*ACTION ITEM*: Copy the items from the line containing "Image resolution: width=1048" through the line containing "This screenshot has width=1200, height=1575.", swapping "screenshot" for "image" and leaving everything else as it is.

[INFORMATION — start]

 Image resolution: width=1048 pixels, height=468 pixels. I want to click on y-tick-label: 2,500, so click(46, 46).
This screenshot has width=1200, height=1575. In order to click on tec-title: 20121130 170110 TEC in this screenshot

[INFORMATION — finish]
[INFORMATION — start]

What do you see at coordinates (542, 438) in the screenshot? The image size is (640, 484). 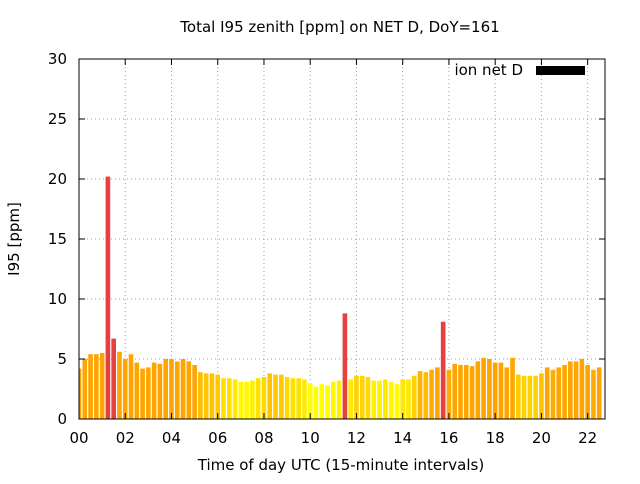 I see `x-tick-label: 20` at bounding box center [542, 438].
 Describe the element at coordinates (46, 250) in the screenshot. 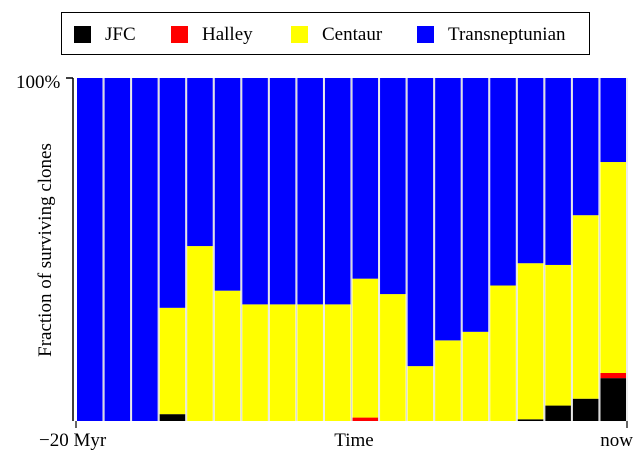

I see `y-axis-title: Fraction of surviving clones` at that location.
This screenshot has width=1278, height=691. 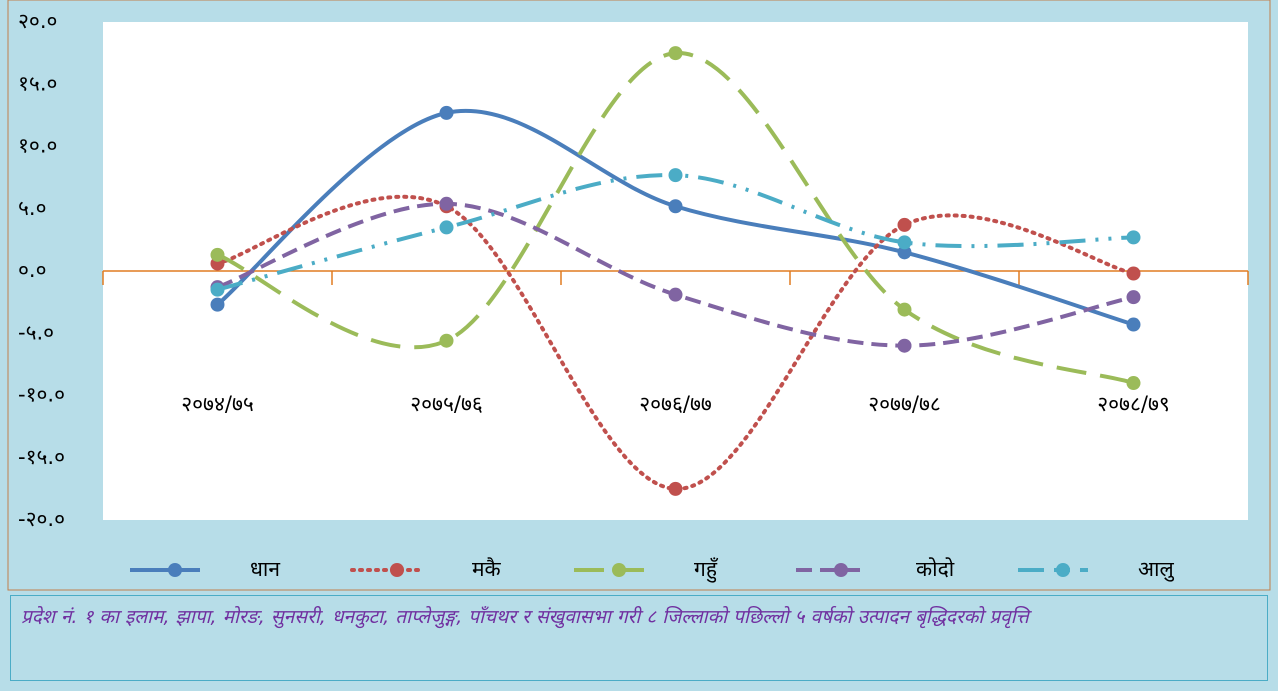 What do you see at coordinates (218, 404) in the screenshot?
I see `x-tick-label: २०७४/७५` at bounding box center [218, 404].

[INFORMATION — finish]
[INFORMATION — start]

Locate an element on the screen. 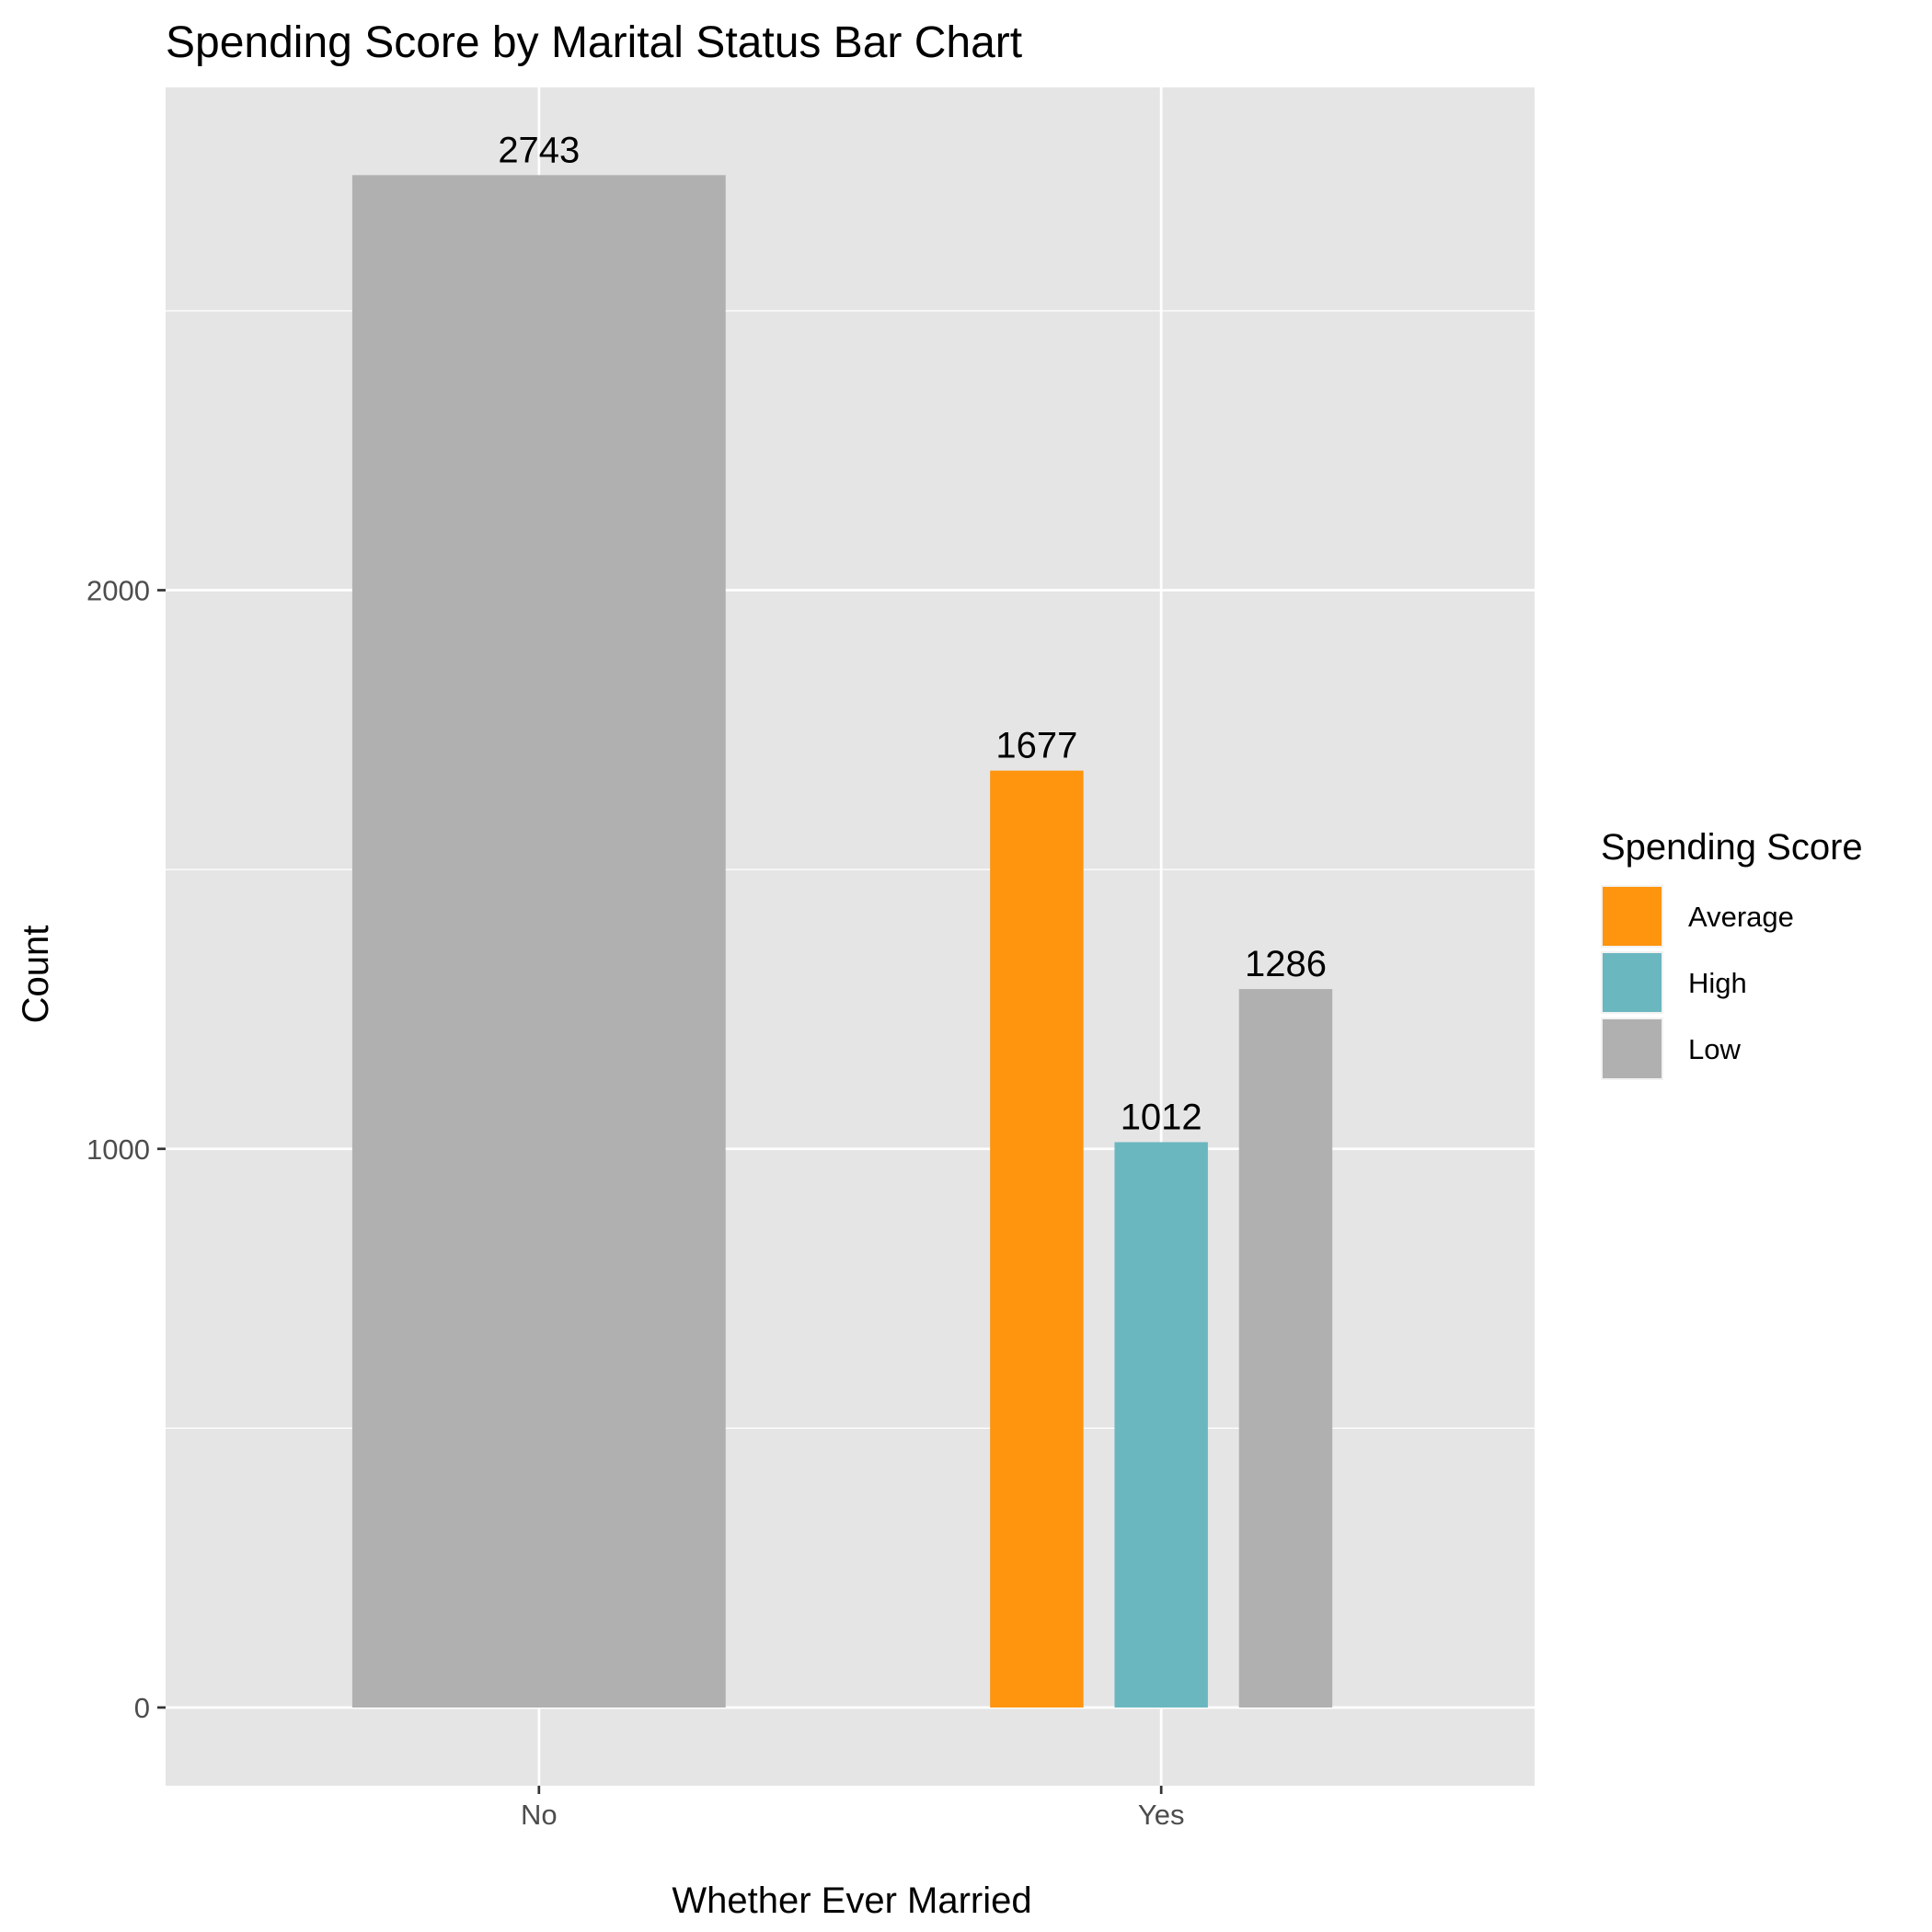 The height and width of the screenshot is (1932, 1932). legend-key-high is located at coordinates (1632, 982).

[INFORMATION — finish]

*SOLVED EXERCISE*:
 Image resolution: width=1048 pixels, height=468 pixels. I want to click on y-tick-label: 2,500, so click(46, 46).
This image has width=1200, height=1575. In order to click on tec-title: 20121130 170110 TEC in this image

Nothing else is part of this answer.